*Provided material*
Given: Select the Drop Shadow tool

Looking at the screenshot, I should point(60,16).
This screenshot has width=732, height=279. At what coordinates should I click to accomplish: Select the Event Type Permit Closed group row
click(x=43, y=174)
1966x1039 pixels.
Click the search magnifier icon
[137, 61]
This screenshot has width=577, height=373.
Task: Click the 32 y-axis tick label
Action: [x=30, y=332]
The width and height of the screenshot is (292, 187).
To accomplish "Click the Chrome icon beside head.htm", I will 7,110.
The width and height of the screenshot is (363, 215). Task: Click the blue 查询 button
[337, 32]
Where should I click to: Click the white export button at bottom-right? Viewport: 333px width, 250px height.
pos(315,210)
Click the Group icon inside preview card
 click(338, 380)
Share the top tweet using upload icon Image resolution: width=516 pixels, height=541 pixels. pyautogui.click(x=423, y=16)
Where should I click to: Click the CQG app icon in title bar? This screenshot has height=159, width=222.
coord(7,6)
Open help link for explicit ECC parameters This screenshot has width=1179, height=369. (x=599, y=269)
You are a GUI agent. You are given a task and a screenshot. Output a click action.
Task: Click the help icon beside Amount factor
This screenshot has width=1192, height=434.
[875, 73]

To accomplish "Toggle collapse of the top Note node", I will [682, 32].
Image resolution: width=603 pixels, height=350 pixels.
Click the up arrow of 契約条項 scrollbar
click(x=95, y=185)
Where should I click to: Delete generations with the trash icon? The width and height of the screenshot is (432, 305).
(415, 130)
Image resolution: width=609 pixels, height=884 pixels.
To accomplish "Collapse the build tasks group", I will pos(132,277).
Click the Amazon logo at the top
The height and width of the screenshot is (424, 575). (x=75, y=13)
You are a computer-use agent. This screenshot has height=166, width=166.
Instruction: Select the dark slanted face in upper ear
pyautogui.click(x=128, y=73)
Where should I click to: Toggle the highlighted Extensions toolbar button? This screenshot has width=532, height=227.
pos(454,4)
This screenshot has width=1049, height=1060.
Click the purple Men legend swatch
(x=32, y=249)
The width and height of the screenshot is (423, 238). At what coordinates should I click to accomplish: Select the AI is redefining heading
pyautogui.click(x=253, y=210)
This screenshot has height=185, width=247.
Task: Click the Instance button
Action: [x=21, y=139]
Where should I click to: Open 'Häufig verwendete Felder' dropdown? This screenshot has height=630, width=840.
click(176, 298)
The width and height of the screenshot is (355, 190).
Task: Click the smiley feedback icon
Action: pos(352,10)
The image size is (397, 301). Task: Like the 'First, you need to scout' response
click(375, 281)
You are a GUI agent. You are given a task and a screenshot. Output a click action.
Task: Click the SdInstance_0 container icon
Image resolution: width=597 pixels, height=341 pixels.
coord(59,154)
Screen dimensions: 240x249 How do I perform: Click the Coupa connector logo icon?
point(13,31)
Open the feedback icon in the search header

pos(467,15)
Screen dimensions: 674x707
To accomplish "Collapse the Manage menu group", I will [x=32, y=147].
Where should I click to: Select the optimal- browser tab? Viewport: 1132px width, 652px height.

*Required work*
Look back at the entries above and repeat, unchanged, every line from the line holding "This screenshot has width=1192, height=434." through the line holding "You are a computer-use".

*Solved exercise*
This screenshot has width=1192, height=434.
[875, 73]

To accomplish "Toggle collapse of the top Note node", I will [682, 32].
Image resolution: width=603 pixels, height=350 pixels.
Click the up arrow of 契約条項 scrollbar
click(x=95, y=185)
Where should I click to: Delete generations with the trash icon? The width and height of the screenshot is (432, 305).
(415, 130)
Image resolution: width=609 pixels, height=884 pixels.
To accomplish "Collapse the build tasks group", I will pos(132,277).
Click the Amazon logo at the top
The height and width of the screenshot is (424, 575). (x=75, y=13)
You are a computer-use agent. This screenshot has height=166, width=166.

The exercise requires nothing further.